By Chong Koh Ping

China's yuan has rallied to its strongest levels in more than a year, as the country's economy continues to recover and investors grow less concerned about fresh U.S. tariffs.

On Monday, the currency traded at around 6.85 to the dollar in both the tightly controlled onshore market and freer offshore markets in Hong Kong and elsewhere, building on gains registered in the previous trading session.

"The clear outperformance by the Chinese economy versus the developed economies is favoring the yuan," said Mansoor Mohi-uddin, chief economist at the Bank of Singapore.

Surveys released Monday showed Chinese business activity continued to expand for a sixth straight month in August.

Prospects of a calmer relationship between the U.S. and China were also boosting the yuan, Mr. Mohi-uddin said. "The markets seem to be favoring a potential change in leadership in the U.S., and they are looking through the current tensions."

Last week senior U.S. and Chinese officials affirmed their commitment to the two countries' phase-one trade deal.

"In August, the market has gotten a lot more comfortable with the idea that neither the U.S. nor the Chinese side has the inclinations nor the appetite to walk back on the trade deal," said Sameer Goel, chief Asia macro strategist at Deutsche Bank.

Mr.

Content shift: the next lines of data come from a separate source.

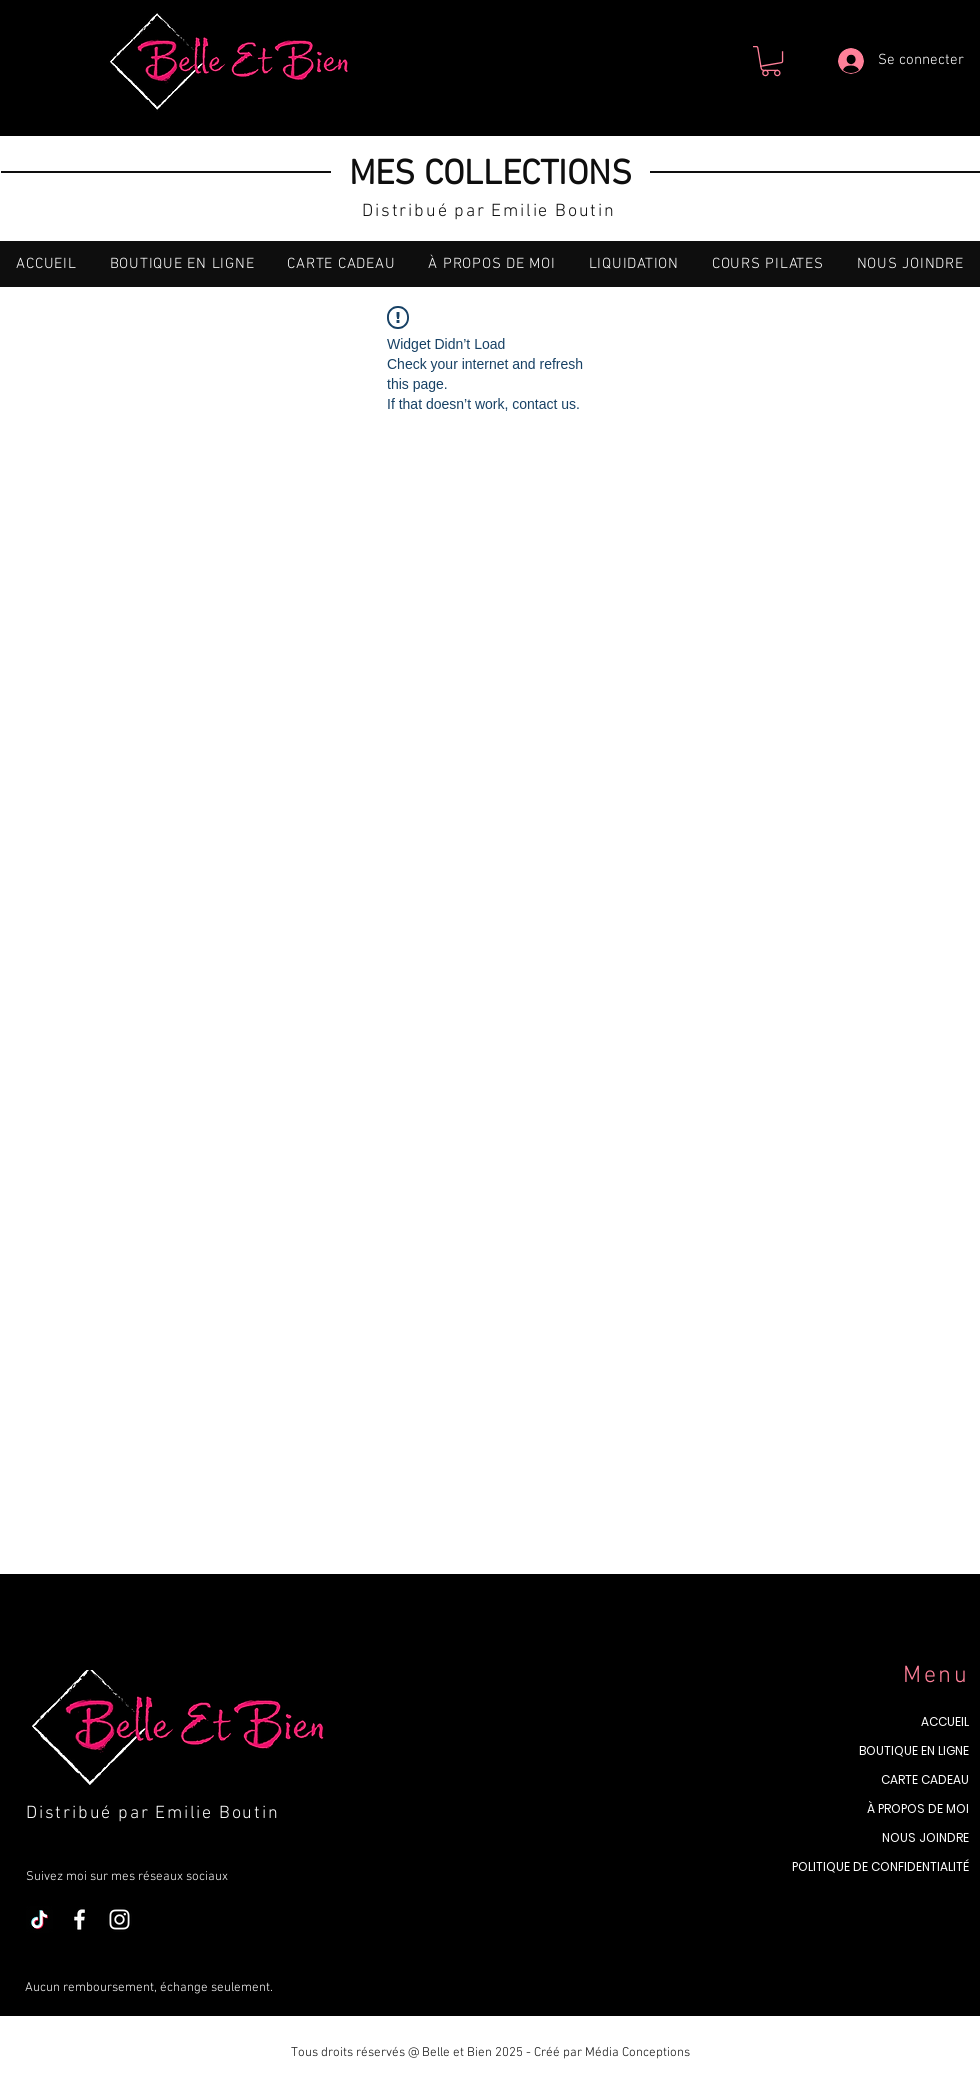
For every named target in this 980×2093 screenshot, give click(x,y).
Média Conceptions (637, 2053)
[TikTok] (39, 1919)
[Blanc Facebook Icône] (79, 1919)
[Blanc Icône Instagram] (119, 1919)
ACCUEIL (945, 1721)
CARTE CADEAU (925, 1779)
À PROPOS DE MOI (918, 1808)
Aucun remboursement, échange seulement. (150, 1988)
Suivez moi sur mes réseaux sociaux (127, 1877)
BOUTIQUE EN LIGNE (914, 1750)
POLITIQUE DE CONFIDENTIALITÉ (880, 1866)
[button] (771, 61)
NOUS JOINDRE (925, 1837)
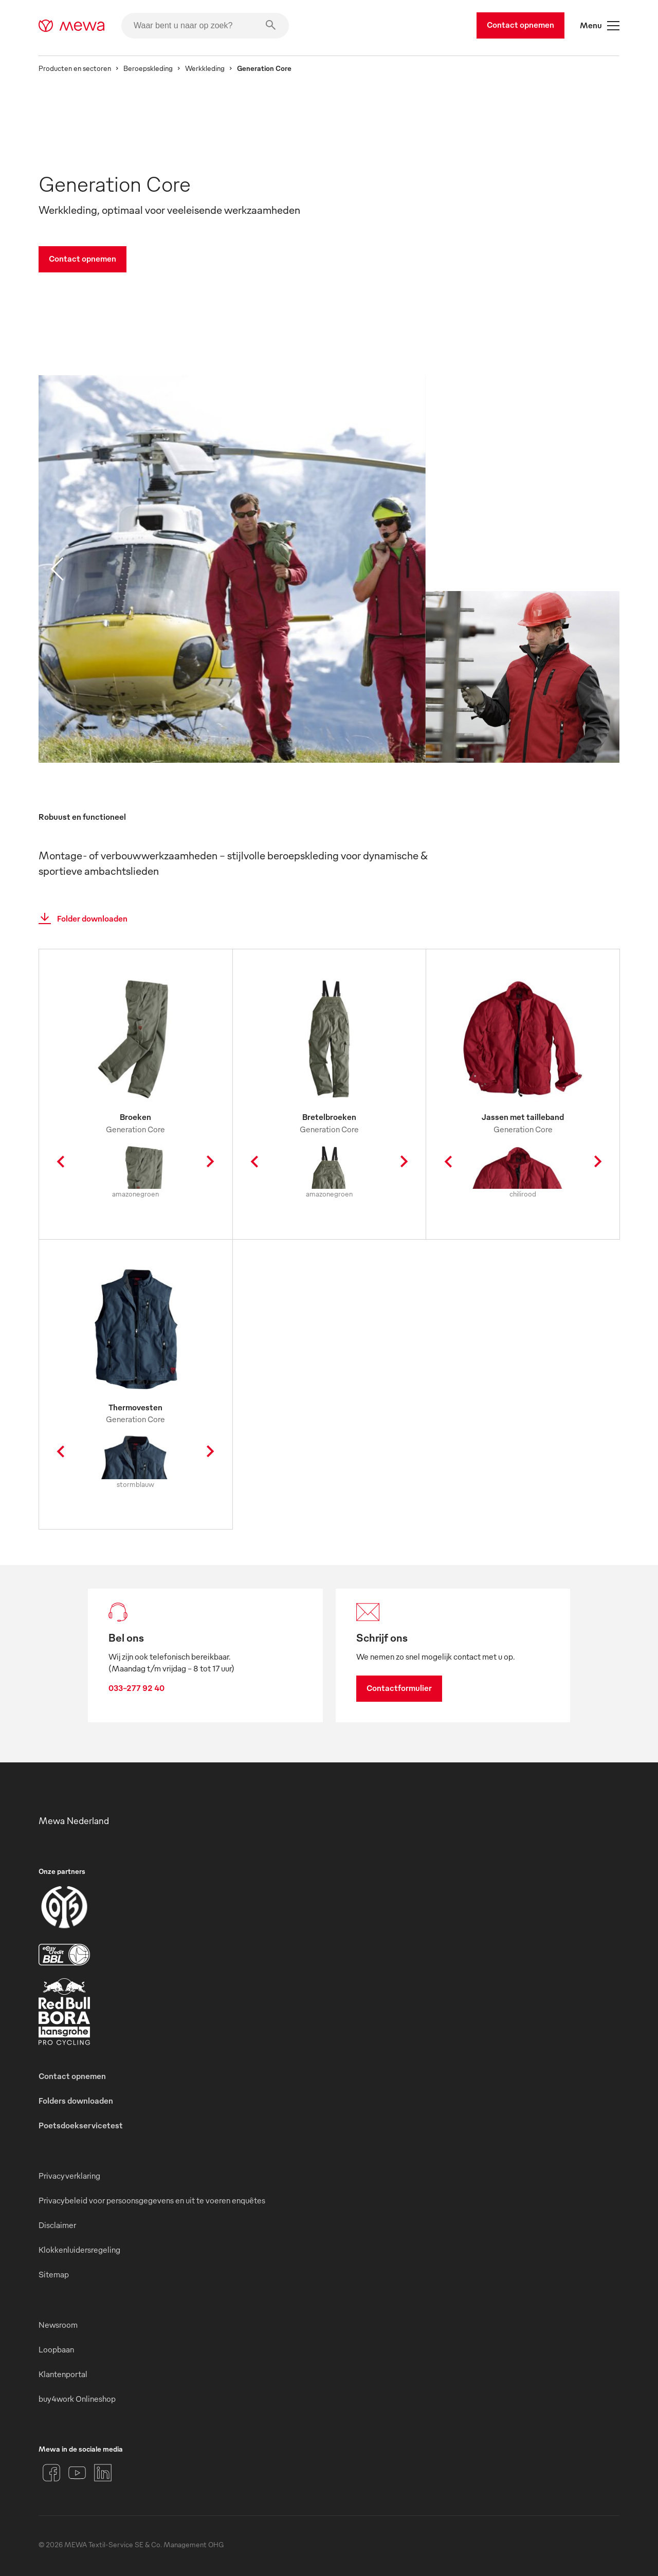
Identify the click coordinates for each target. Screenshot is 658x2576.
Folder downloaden (79, 918)
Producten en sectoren (75, 68)
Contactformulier (399, 1688)
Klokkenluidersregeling (79, 2249)
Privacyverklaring (69, 2175)
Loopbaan (56, 2349)
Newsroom (58, 2325)
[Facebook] (51, 2473)
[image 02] (522, 690)
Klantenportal (63, 2374)
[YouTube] (77, 2473)
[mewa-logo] (72, 26)
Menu (599, 25)
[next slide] (600, 568)
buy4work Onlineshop (77, 2399)
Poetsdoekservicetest (81, 2125)
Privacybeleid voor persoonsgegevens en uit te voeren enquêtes (152, 2200)
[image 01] (232, 582)
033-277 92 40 (136, 1688)
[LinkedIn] (103, 2473)
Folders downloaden (76, 2100)
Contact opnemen (520, 25)
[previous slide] (57, 568)
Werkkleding (205, 68)
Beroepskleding (148, 68)
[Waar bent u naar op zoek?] (205, 26)
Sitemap (54, 2274)
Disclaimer (57, 2225)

Goel said the yuan was now in the middle of its two-year trading range against a basket of currencies. He said that meant Chinese policy makers were likely more comfortable letting the currency join a broader rally against the dollar, especially with less risk of the trade deal collapsing.

On Friday, the offshore yuan closed below 6.86 to the dollar for the first time since May 2019, according to Tullett Prebon data. As of Monday afternoon in Hong Kong, the onshore yuan had strengthened slightly further to about 6.849 per dollar, while the offshore yuan was at 6.848.

A widening gap between interest rates in the U.S. and higher rates available in China is also boosting the yuan, as investors seek higher-yielding assets. Foreign purchases of Chinese bonds hit a record in the second quarter.

The Federal Reserve's shift in how it sets interest rates indicates the U.S. central bank has a tolerance for policy easing, said Chi Lo, senior economist for greater China at BNP Paribas Asset Management, implying a weaker dollar.

But he said China has much less need for lower interest rates. That will support the yuan, Mr. Lo said, as will a likely recovery in annual economic growth to a range of 6 to 6.5% in 2021.

Iris Pang, chief economist for Greater China at ING Bank NV in Hong Kong, said a tumbling dollar in recent weeks had helped boost the yuan.

She said China's move on Friday to restrict artificial intelligence-related exports, in retaliation against U.S. pressure on Chinese technology companies, had fueled further gains in the currency on Monday.

"This shows that China has the room to fight back and there's some resilience in the economy to buffer this pressure," Ms. Pang said.